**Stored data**
◇ ◇ ◇

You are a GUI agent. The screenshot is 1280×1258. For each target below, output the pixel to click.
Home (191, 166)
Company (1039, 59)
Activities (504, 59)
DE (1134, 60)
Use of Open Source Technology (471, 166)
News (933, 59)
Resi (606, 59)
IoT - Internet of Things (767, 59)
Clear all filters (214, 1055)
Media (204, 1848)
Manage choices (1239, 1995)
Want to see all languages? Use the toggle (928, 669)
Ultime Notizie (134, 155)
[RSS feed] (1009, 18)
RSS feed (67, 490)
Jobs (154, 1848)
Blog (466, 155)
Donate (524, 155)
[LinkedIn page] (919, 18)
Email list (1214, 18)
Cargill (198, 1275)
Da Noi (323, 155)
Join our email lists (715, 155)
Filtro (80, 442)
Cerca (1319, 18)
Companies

◇ ◇ ◇

The data must be printed verbatim, line by line.

**FINISHED EXERCISE**
You are a GUI agent. The screenshot is 1280×1258. For each target below, output the pixel to click.
Home (191, 166)
Company (1039, 59)
Activities (504, 59)
DE (1134, 60)
Use of Open Source Technology (471, 166)
News (933, 59)
Resi (606, 59)
IoT - Internet of Things (767, 59)
Clear all filters (214, 1055)
Media (204, 1848)
Manage choices (1239, 1995)
Want to see all languages? Use the toggle (928, 669)
Ultime Notizie (134, 155)
[RSS feed] (1009, 18)
RSS feed (67, 490)
Jobs (154, 1848)
Blog (466, 155)
Donate (524, 155)
[LinkedIn page] (919, 18)
Email list (1214, 18)
Cargill (198, 1275)
Da Noi (323, 155)
Join our email lists (715, 155)
Filtro (80, 442)
Cerca (1319, 18)
Companies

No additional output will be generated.